··· INPUT RECORDS ···

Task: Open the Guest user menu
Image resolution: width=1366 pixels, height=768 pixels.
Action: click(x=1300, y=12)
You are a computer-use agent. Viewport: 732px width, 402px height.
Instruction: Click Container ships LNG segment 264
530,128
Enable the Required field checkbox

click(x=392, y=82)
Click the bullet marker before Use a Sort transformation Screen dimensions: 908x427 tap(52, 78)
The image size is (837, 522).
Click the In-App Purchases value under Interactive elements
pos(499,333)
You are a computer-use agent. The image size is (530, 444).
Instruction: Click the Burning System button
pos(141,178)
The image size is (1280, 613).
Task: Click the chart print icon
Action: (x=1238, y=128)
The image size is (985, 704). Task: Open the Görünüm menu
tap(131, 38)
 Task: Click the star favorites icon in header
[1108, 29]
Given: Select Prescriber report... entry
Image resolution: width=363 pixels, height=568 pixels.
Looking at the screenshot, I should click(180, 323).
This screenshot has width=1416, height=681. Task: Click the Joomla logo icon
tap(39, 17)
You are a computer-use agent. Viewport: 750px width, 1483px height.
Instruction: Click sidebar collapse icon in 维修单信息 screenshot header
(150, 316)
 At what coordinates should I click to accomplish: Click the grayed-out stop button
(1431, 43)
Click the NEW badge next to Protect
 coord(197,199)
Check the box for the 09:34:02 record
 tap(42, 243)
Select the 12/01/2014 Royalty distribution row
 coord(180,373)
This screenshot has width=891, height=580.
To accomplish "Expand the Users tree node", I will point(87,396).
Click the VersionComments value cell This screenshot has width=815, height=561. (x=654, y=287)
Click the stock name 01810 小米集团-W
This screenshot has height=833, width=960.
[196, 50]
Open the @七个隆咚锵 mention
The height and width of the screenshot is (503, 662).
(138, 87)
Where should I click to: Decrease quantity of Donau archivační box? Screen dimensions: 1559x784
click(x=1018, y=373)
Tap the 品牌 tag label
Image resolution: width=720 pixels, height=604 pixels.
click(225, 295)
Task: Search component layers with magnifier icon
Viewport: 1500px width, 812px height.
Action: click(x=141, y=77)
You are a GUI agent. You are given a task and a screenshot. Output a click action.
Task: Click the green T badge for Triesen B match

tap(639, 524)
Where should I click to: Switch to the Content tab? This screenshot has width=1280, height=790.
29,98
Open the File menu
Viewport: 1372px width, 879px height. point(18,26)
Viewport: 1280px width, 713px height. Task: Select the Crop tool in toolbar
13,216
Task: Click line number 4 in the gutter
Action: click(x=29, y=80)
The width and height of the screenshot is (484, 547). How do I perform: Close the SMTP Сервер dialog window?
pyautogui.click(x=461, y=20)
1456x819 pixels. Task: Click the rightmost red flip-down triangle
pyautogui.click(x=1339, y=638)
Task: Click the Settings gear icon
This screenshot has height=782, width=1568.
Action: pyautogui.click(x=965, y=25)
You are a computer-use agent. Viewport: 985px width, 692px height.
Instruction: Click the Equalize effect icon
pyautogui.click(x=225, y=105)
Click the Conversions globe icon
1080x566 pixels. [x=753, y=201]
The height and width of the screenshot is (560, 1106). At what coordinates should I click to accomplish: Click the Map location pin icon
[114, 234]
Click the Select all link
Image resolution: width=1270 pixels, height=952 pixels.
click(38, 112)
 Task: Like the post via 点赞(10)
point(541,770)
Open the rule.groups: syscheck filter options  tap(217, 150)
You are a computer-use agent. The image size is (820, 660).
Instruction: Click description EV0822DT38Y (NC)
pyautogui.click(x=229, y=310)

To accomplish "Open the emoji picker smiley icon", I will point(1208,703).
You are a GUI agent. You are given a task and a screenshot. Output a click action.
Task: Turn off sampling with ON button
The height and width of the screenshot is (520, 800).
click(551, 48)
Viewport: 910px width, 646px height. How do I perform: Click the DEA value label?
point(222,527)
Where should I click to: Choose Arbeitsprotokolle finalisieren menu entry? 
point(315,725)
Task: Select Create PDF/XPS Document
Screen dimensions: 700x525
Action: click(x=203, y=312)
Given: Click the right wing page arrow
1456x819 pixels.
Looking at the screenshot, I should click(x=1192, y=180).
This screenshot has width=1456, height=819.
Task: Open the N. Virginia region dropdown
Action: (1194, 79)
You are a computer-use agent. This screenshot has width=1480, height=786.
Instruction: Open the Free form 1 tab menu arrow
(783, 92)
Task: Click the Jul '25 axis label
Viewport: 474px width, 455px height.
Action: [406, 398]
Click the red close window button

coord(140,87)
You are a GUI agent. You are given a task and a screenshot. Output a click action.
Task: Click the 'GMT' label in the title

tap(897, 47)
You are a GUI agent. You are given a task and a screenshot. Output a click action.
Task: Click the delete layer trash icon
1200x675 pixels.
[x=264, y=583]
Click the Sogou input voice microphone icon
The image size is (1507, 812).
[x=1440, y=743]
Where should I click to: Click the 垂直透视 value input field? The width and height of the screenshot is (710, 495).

···

● OBJECTIVE
Turn the records above into a Markdown table with the columns "Row" and "Content", giving each line its own numbered row and leaving out blank lines.

● EXERCISE OUTPUT
| Row | Content |
|---|---|
| 1 | Task: Open the Guest user menu |
| 2 | Image resolution: width=1366 pixels, height=768 pixels. |
| 3 | Action: click(x=1300, y=12) |
| 4 | You are a computer-use agent. Viewport: 732px width, 402px height. |
| 5 | Instruction: Click Container ships LNG segment 264 |
| 6 | 530,128 |
| 7 | Enable the Required field checkbox |
| 8 | click(x=392, y=82) |
| 9 | Click the bullet marker before Use a Sort transformation Screen dimensions: 908x427 tap(52, 78) |
| 10 | The image size is (837, 522). |
| 11 | Click the In-App Purchases value under Interactive elements |
| 12 | pos(499,333) |
| 13 | You are a computer-use agent. The image size is (530, 444). |
| 14 | Instruction: Click the Burning System button |
| 15 | pos(141,178) |
| 16 | The image size is (1280, 613). |
| 17 | Task: Click the chart print icon |
| 18 | Action: (x=1238, y=128) |
| 19 | The image size is (985, 704). Task: Open the Görünüm menu |
| 20 | tap(131, 38) |
| 21 |  Task: Click the star favorites icon in header |
| 22 | [1108, 29] |
| 23 | Given: Select Prescriber report... entry |
| 24 | Image resolution: width=363 pixels, height=568 pixels. |
| 25 | Looking at the screenshot, I should click(180, 323). |
| 26 | This screenshot has width=1416, height=681. Task: Click the Joomla logo icon |
| 27 | tap(39, 17) |
| 28 | You are a computer-use agent. Viewport: 750px width, 1483px height. |
| 29 | Instruction: Click sidebar collapse icon in 维修单信息 screenshot header |
| 30 | (150, 316) |
| 31 |  At what coordinates should I click to accomplish: Click the grayed-out stop button |
| 32 | (1431, 43) |
| 33 | Click the NEW badge next to Protect |
| 34 |  coord(197,199) |
| 35 | Check the box for the 09:34:02 record |
| 36 |  tap(42, 243) |
| 37 | Select the 12/01/2014 Royalty distribution row |
| 38 |  coord(180,373) |
| 39 | This screenshot has width=891, height=580. |
| 40 | To accomplish "Expand the Users tree node", I will point(87,396). |
| 41 | Click the VersionComments value cell This screenshot has width=815, height=561. (x=654, y=287) |
| 42 | Click the stock name 01810 小米集团-W |
| 43 | This screenshot has height=833, width=960. |
| 44 | [196, 50] |
| 45 | Open the @七个隆咚锵 mention |
| 46 | The height and width of the screenshot is (503, 662). |
| 47 | (138, 87) |
| 48 | Where should I click to: Decrease quantity of Donau archivační box? Screen dimensions: 1559x784 |
| 49 | click(x=1018, y=373) |
| 50 | Tap the 品牌 tag label |
| 51 | Image resolution: width=720 pixels, height=604 pixels. |
| 52 | click(225, 295) |
| 53 | Task: Search component layers with magnifier icon |
| 54 | Viewport: 1500px width, 812px height. |
| 55 | Action: click(x=141, y=77) |
| 56 | You are a GUI agent. You are given a task and a screenshot. Output a click action. |
| 57 | Task: Click the green T badge for Triesen B match |
| 58 | tap(639, 524) |
| 59 | Where should I click to: Switch to the Content tab? This screenshot has width=1280, height=790. |
| 60 | 29,98 |
| 61 | Open the File menu |
| 62 | Viewport: 1372px width, 879px height. point(18,26) |
| 63 | Viewport: 1280px width, 713px height. Task: Select the Crop tool in toolbar |
| 64 | 13,216 |
| 65 | Task: Click line number 4 in the gutter |
| 66 | Action: click(x=29, y=80) |
| 67 | The width and height of the screenshot is (484, 547). How do I perform: Close the SMTP Сервер dialog window? |
| 68 | pyautogui.click(x=461, y=20) |
| 69 | 1456x819 pixels. Task: Click the rightmost red flip-down triangle |
| 70 | pyautogui.click(x=1339, y=638) |
| 71 | Task: Click the Settings gear icon |
| 72 | This screenshot has height=782, width=1568. |
| 73 | Action: pyautogui.click(x=965, y=25) |
| 74 | You are a computer-use agent. Viewport: 985px width, 692px height. |
| 75 | Instruction: Click the Equalize effect icon |
| 76 | pyautogui.click(x=225, y=105) |
| 77 | Click the Conversions globe icon |
| 78 | 1080x566 pixels. [x=753, y=201] |
| 79 | The height and width of the screenshot is (560, 1106). At what coordinates should I click to accomplish: Click the Map location pin icon |
| 80 | [114, 234] |
| 81 | Click the Select all link |
| 82 | Image resolution: width=1270 pixels, height=952 pixels. |
| 83 | click(38, 112) |
| 84 |  Task: Like the post via 点赞(10) |
| 85 | point(541,770) |
| 86 | Open the rule.groups: syscheck filter options  tap(217, 150) |
| 87 | You are a computer-use agent. The image size is (820, 660). |
| 88 | Instruction: Click description EV0822DT38Y (NC) |
| 89 | pyautogui.click(x=229, y=310) |
| 90 | To accomplish "Open the emoji picker smiley icon", I will point(1208,703). |
| 91 | You are a GUI agent. You are given a task and a screenshot. Output a click action. |
| 92 | Task: Turn off sampling with ON button |
| 93 | The height and width of the screenshot is (520, 800). |
| 94 | click(551, 48) |
| 95 | Viewport: 910px width, 646px height. How do I perform: Click the DEA value label? |
| 96 | point(222,527) |
| 97 | Where should I click to: Choose Arbeitsprotokolle finalisieren menu entry?  |
| 98 | point(315,725) |
| 99 | Task: Select Create PDF/XPS Document |
| 100 | Screen dimensions: 700x525 |
| 101 | Action: click(x=203, y=312) |
| 102 | Given: Click the right wing page arrow |
| 103 | 1456x819 pixels. |
| 104 | Looking at the screenshot, I should click(x=1192, y=180). |
| 105 | This screenshot has width=1456, height=819. |
| 106 | Task: Open the N. Virginia region dropdown |
| 107 | Action: (1194, 79) |
| 108 | You are a computer-use agent. This screenshot has width=1480, height=786. |
| 109 | Instruction: Open the Free form 1 tab menu arrow |
| 110 | (783, 92) |
| 111 | Task: Click the Jul '25 axis label |
| 112 | Viewport: 474px width, 455px height. |
| 113 | Action: [406, 398] |
| 114 | Click the red close window button |
| 115 | coord(140,87) |
| 116 | You are a GUI agent. You are given a task and a screenshot. Output a click action. |
| 117 | Task: Click the 'GMT' label in the title |
| 118 | tap(897, 47) |
| 119 | You are a GUI agent. You are given a task and a screenshot. Output a click action. |
| 120 | Task: Click the delete layer trash icon |
| 121 | 1200x675 pixels. |
| 122 | [x=264, y=583] |
| 123 | Click the Sogou input voice microphone icon |
| 124 | The image size is (1507, 812). |
| 125 | [x=1440, y=743] |
| 126 | Where should I click to: Click the 垂直透视 value input field? The width and height of the screenshot is (710, 495). |